[[ DATA TO USE, beginning ]]
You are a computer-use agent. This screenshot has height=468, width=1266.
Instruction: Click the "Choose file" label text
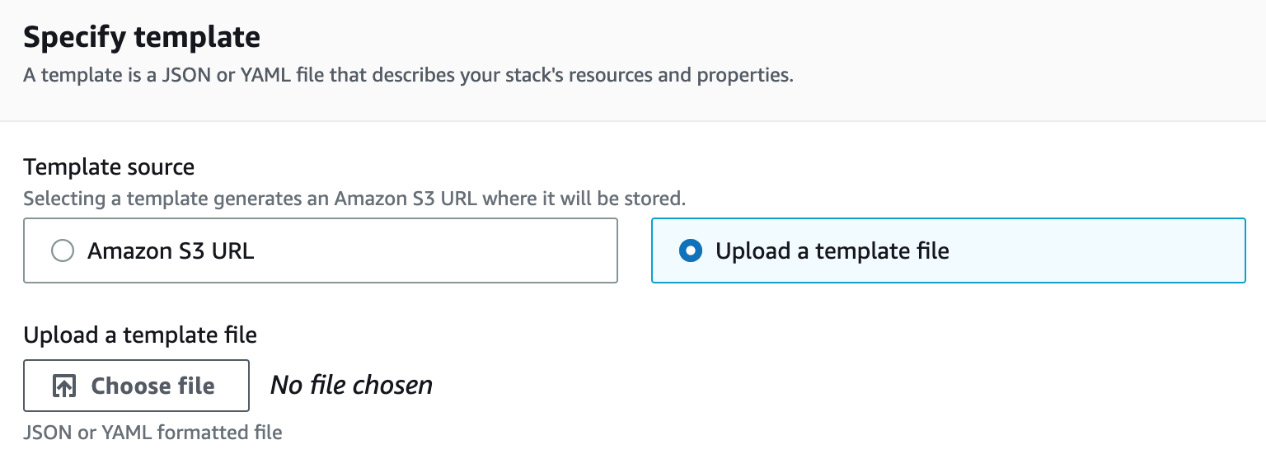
[[ DATA TO USE, end ]]
[[ DATA TO USE, beginning ]]
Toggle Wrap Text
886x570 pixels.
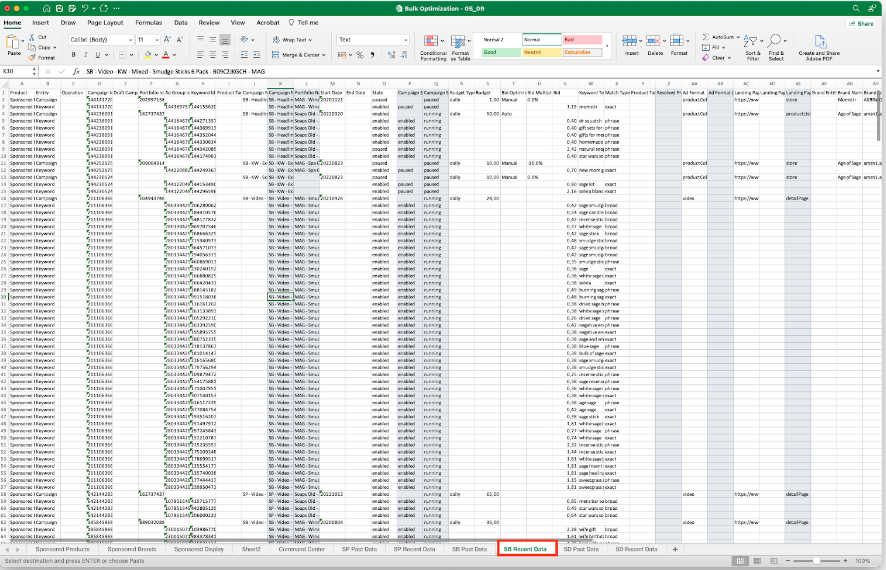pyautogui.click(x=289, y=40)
[[ DATA TO USE, end ]]
▸ **WHAT TO WORK ON**
Look above for the line holding "You are a computer-use", then set down exactly that line and every line after it up to and including the line holding "Instruction: Click the", with nothing else.

▸ **EXERCISE ANSWER**
You are a computer-use agent. This screenshot has height=468, width=1266.
Instruction: Click the "Choose file" label text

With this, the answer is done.